__Aim of the task__.
Please retype the entries below exactly as they are written.

----- Provided material -----

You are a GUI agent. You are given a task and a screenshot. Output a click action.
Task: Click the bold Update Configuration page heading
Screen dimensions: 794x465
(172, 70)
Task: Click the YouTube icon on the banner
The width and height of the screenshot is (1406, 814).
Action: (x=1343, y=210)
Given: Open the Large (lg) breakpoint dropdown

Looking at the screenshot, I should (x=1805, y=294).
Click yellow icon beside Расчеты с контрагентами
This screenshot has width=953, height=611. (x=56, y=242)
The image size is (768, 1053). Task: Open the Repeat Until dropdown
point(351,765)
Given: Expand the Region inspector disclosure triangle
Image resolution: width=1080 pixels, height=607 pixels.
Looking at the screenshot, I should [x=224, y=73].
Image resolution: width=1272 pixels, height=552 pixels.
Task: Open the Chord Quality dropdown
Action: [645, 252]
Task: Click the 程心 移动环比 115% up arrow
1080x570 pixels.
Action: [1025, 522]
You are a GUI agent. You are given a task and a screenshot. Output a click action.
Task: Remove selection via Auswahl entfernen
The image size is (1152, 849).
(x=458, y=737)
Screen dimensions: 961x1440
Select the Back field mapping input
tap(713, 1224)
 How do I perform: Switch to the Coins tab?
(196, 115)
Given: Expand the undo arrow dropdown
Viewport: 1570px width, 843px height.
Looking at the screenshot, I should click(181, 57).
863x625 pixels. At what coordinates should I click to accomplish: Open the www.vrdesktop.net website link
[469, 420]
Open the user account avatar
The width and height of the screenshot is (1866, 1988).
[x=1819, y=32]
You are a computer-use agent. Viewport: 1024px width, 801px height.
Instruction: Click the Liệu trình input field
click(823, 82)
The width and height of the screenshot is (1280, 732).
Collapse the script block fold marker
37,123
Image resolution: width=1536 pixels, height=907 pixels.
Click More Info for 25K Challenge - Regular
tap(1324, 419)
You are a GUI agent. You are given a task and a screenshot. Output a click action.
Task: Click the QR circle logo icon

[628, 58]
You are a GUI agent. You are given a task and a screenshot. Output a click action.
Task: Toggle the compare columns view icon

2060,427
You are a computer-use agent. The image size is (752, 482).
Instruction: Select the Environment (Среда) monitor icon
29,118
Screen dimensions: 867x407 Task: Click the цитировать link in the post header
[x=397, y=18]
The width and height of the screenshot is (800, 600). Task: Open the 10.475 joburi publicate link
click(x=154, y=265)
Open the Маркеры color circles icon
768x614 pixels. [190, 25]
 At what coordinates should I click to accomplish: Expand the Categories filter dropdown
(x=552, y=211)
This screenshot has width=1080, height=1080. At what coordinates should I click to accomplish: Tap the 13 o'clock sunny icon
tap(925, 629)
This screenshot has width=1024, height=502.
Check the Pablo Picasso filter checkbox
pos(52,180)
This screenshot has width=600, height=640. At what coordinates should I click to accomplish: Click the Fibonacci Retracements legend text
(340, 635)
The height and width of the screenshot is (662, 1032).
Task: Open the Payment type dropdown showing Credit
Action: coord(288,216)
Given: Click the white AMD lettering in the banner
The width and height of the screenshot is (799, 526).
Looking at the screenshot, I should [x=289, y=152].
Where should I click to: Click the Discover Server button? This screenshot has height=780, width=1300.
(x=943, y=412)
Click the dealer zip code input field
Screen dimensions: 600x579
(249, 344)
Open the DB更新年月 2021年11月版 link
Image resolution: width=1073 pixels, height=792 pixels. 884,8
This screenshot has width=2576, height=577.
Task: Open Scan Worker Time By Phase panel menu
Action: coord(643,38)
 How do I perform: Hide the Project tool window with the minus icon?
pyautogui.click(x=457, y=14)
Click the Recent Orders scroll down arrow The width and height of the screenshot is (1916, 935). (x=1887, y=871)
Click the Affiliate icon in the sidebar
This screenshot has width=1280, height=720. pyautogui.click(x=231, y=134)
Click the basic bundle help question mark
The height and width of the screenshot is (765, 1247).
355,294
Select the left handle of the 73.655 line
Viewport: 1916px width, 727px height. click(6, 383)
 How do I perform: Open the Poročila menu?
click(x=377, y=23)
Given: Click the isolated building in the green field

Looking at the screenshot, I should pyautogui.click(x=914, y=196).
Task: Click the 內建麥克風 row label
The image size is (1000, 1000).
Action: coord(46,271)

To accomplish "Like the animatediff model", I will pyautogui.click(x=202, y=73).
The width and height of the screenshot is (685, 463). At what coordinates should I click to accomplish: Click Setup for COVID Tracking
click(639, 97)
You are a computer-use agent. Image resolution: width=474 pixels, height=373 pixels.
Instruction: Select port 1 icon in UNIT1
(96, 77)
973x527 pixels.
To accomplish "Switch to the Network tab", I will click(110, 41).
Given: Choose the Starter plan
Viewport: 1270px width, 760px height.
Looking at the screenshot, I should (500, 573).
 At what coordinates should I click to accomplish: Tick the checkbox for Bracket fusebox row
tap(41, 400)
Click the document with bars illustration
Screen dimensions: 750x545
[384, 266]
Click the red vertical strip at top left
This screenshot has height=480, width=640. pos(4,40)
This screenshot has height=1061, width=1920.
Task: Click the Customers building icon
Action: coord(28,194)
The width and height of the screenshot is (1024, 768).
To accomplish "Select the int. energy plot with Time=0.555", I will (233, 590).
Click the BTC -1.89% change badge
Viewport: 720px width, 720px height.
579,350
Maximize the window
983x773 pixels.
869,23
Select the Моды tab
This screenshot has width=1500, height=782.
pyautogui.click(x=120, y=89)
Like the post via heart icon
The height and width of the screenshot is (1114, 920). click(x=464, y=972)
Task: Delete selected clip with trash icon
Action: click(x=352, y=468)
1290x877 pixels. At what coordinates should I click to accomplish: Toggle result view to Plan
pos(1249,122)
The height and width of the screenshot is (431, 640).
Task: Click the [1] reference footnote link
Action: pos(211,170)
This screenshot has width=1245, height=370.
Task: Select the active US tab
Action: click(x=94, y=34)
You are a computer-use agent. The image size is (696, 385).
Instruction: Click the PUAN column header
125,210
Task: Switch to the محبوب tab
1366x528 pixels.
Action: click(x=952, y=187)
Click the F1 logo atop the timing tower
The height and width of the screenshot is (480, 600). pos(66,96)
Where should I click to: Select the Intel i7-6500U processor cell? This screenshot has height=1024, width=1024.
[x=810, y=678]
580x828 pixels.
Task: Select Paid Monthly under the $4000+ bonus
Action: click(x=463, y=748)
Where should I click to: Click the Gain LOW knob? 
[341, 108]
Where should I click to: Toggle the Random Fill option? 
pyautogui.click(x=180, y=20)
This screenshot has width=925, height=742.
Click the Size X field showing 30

-----

__Answer box__.
You are a GUI agent. You are given a task and a screenshot. Output a click action.
Task: Click the bold Update Configuration page heading
Screen dimensions: 794x465
(172, 70)
Task: Click the YouTube icon on the banner
The width and height of the screenshot is (1406, 814).
Action: (x=1343, y=210)
Given: Open the Large (lg) breakpoint dropdown

Looking at the screenshot, I should (x=1805, y=294).
Click yellow icon beside Расчеты с контрагентами
This screenshot has width=953, height=611. (x=56, y=242)
The image size is (768, 1053). Task: Open the Repeat Until dropdown
point(351,765)
Given: Expand the Region inspector disclosure triangle
Image resolution: width=1080 pixels, height=607 pixels.
Looking at the screenshot, I should [x=224, y=73].
Image resolution: width=1272 pixels, height=552 pixels.
Task: Open the Chord Quality dropdown
Action: [645, 252]
Task: Click the 程心 移动环比 115% up arrow
1080x570 pixels.
Action: [1025, 522]
You are a GUI agent. You are given a task and a screenshot. Output a click action.
Task: Remove selection via Auswahl entfernen
The image size is (1152, 849).
(x=458, y=737)
Screen dimensions: 961x1440
Select the Back field mapping input
tap(713, 1224)
 How do I perform: Switch to the Coins tab?
(196, 115)
Given: Expand the undo arrow dropdown
Viewport: 1570px width, 843px height.
Looking at the screenshot, I should click(181, 57).
863x625 pixels. At what coordinates should I click to accomplish: Open the www.vrdesktop.net website link
[469, 420]
Open the user account avatar
The width and height of the screenshot is (1866, 1988).
[x=1819, y=32]
You are a computer-use agent. Viewport: 1024px width, 801px height.
Instruction: Click the Liệu trình input field
click(823, 82)
The width and height of the screenshot is (1280, 732).
Collapse the script block fold marker
37,123
Image resolution: width=1536 pixels, height=907 pixels.
Click More Info for 25K Challenge - Regular
tap(1324, 419)
You are a GUI agent. You are given a task and a screenshot. Output a click action.
Task: Click the QR circle logo icon

[628, 58]
You are a GUI agent. You are given a task and a screenshot. Output a click action.
Task: Toggle the compare columns view icon

2060,427
You are a computer-use agent. The image size is (752, 482).
Instruction: Select the Environment (Среда) monitor icon
29,118
Screen dimensions: 867x407 Task: Click the цитировать link in the post header
[x=397, y=18]
The width and height of the screenshot is (800, 600). Task: Open the 10.475 joburi publicate link
click(x=154, y=265)
Open the Маркеры color circles icon
768x614 pixels. [190, 25]
 At what coordinates should I click to accomplish: Expand the Categories filter dropdown
(x=552, y=211)
This screenshot has width=1080, height=1080. At what coordinates should I click to accomplish: Tap the 13 o'clock sunny icon
tap(925, 629)
This screenshot has width=1024, height=502.
Check the Pablo Picasso filter checkbox
pos(52,180)
This screenshot has width=600, height=640. At what coordinates should I click to accomplish: Click the Fibonacci Retracements legend text
(340, 635)
The height and width of the screenshot is (662, 1032).
Task: Open the Payment type dropdown showing Credit
Action: coord(288,216)
Given: Click the white AMD lettering in the banner
The width and height of the screenshot is (799, 526).
Looking at the screenshot, I should [x=289, y=152].
Where should I click to: Click the Discover Server button? This screenshot has height=780, width=1300.
(x=943, y=412)
Click the dealer zip code input field
Screen dimensions: 600x579
(249, 344)
Open the DB更新年月 2021年11月版 link
Image resolution: width=1073 pixels, height=792 pixels. 884,8
This screenshot has width=2576, height=577.
Task: Open Scan Worker Time By Phase panel menu
Action: coord(643,38)
 How do I perform: Hide the Project tool window with the minus icon?
pyautogui.click(x=457, y=14)
Click the Recent Orders scroll down arrow The width and height of the screenshot is (1916, 935). (x=1887, y=871)
Click the Affiliate icon in the sidebar
This screenshot has width=1280, height=720. pyautogui.click(x=231, y=134)
Click the basic bundle help question mark
The height and width of the screenshot is (765, 1247).
355,294
Select the left handle of the 73.655 line
Viewport: 1916px width, 727px height. click(6, 383)
 How do I perform: Open the Poročila menu?
click(x=377, y=23)
Given: Click the isolated building in the green field

Looking at the screenshot, I should pyautogui.click(x=914, y=196).
Task: Click the 內建麥克風 row label
The image size is (1000, 1000).
Action: coord(46,271)

To accomplish "Like the animatediff model", I will pyautogui.click(x=202, y=73).
The width and height of the screenshot is (685, 463). At what coordinates should I click to accomplish: Click Setup for COVID Tracking
click(639, 97)
You are a computer-use agent. Image resolution: width=474 pixels, height=373 pixels.
Instruction: Select port 1 icon in UNIT1
(96, 77)
973x527 pixels.
To accomplish "Switch to the Network tab", I will click(110, 41).
Given: Choose the Starter plan
Viewport: 1270px width, 760px height.
Looking at the screenshot, I should (500, 573).
 At what coordinates should I click to accomplish: Tick the checkbox for Bracket fusebox row
tap(41, 400)
Click the document with bars illustration
Screen dimensions: 750x545
[384, 266]
Click the red vertical strip at top left
This screenshot has height=480, width=640. pos(4,40)
This screenshot has height=1061, width=1920.
Task: Click the Customers building icon
Action: coord(28,194)
The width and height of the screenshot is (1024, 768).
To accomplish "Select the int. energy plot with Time=0.555", I will (233, 590).
Click the BTC -1.89% change badge
Viewport: 720px width, 720px height.
579,350
Maximize the window
983x773 pixels.
869,23
Select the Моды tab
This screenshot has width=1500, height=782.
pyautogui.click(x=120, y=89)
Like the post via heart icon
The height and width of the screenshot is (1114, 920). click(x=464, y=972)
Task: Delete selected clip with trash icon
Action: click(x=352, y=468)
1290x877 pixels. At what coordinates should I click to accomplish: Toggle result view to Plan
pos(1249,122)
The height and width of the screenshot is (431, 640).
Task: Click the [1] reference footnote link
Action: pos(211,170)
This screenshot has width=1245, height=370.
Task: Select the active US tab
Action: click(x=94, y=34)
You are a computer-use agent. The image size is (696, 385).
Instruction: Click the PUAN column header
125,210
Task: Switch to the محبوب tab
1366x528 pixels.
Action: click(x=952, y=187)
Click the F1 logo atop the timing tower
The height and width of the screenshot is (480, 600). pos(66,96)
Where should I click to: Select the Intel i7-6500U processor cell? This screenshot has height=1024, width=1024.
[x=810, y=678]
580x828 pixels.
Task: Select Paid Monthly under the $4000+ bonus
Action: click(x=463, y=748)
Where should I click to: Click the Gain LOW knob? 
[341, 108]
Where should I click to: Toggle the Random Fill option? 
pyautogui.click(x=180, y=20)
This screenshot has width=925, height=742.
Click the Size X field showing 30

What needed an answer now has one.